Throughout the history of civilization, readable texts and images that one might look at and try to understand have mostly been presented on paper: in books, journals, files, etc. But now, text and images are increasingly being presented digitally on computer screens, smart phones and e-readers. What does all this mean in terms of the efficiency and health of processing visual information? This very topical question remains unanswered at the moment. So should we replace paper tools with digital ones or not?
The goal of this text is to provide an overview of scientific research that compares the differences in the psycho-physiological processing of text presented on paper versus screens based on comprehensibility, memorability and the subjective likability and healthiness of text perception.
Differences in the Comprehensibility and Memorability of Text on Paper and Digital Text
This issue is relevant to planning developments in the educational, administrative, media, health care and other systems.

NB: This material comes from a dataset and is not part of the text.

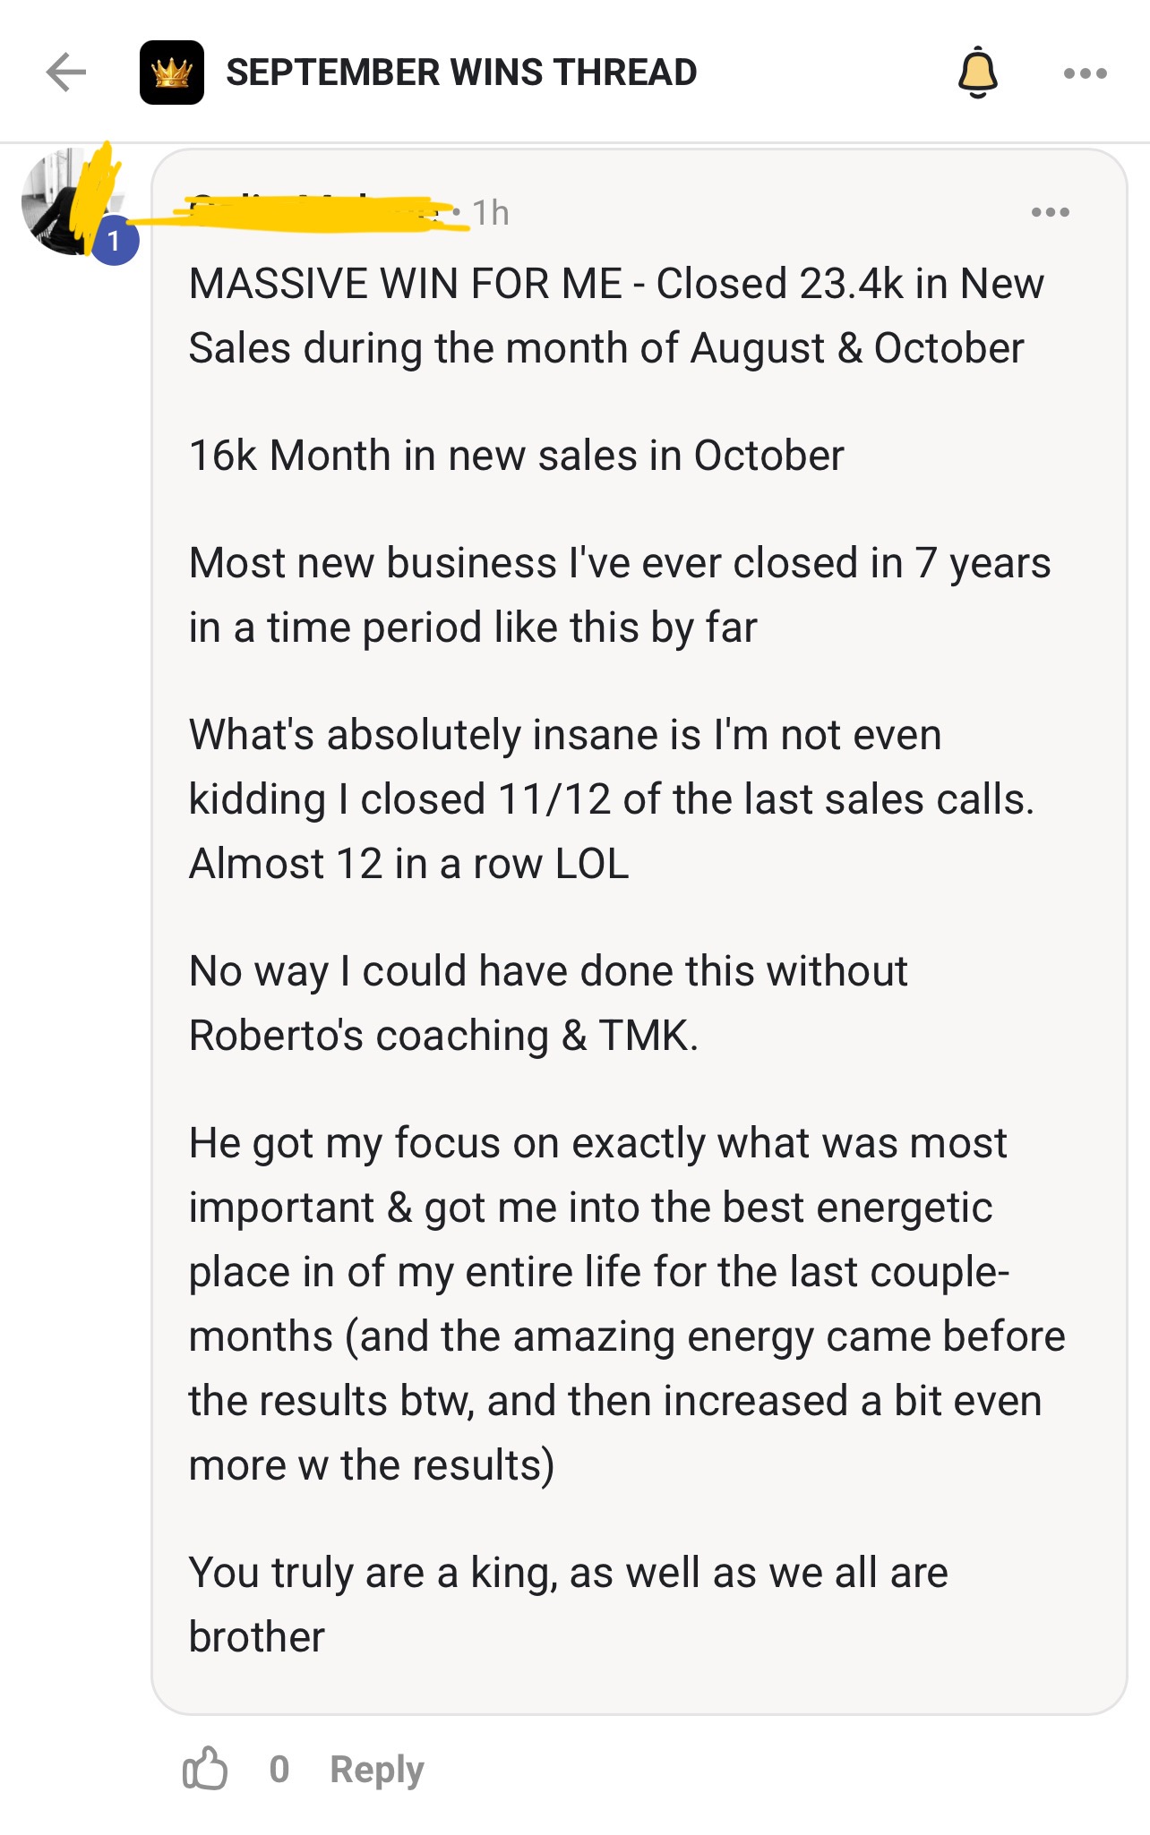Toggle notifications for this thread via the bell
The image size is (1150, 1835).
(x=979, y=73)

Therefore, a considerable amount of research has been devoted to the comparative analysis of the psychological processing of text presented on paper and digital screens. At the forefront is a comparative analysis of cognitive and mnestic functions. Objective and subjective indicators of the effect of textual information processing have been studied.
The objective indicators include, for example, the speed of processing the information presented in a text, the specific factual accuracy of the knowledge gained, the general comprehension of a complex text, the amount and accuracy of reading. Subjective indicators include the likeability of the text medium and knowledge of different data carriers. Some works published in peer-reviewed, international, scientific journals present the results of the authors’ experimental and other empirical research. The rest provides us with the results of meta-analyses based on the observation of a number of other researchers’ empirical studies. What do these articles tell us, what are their conclusions?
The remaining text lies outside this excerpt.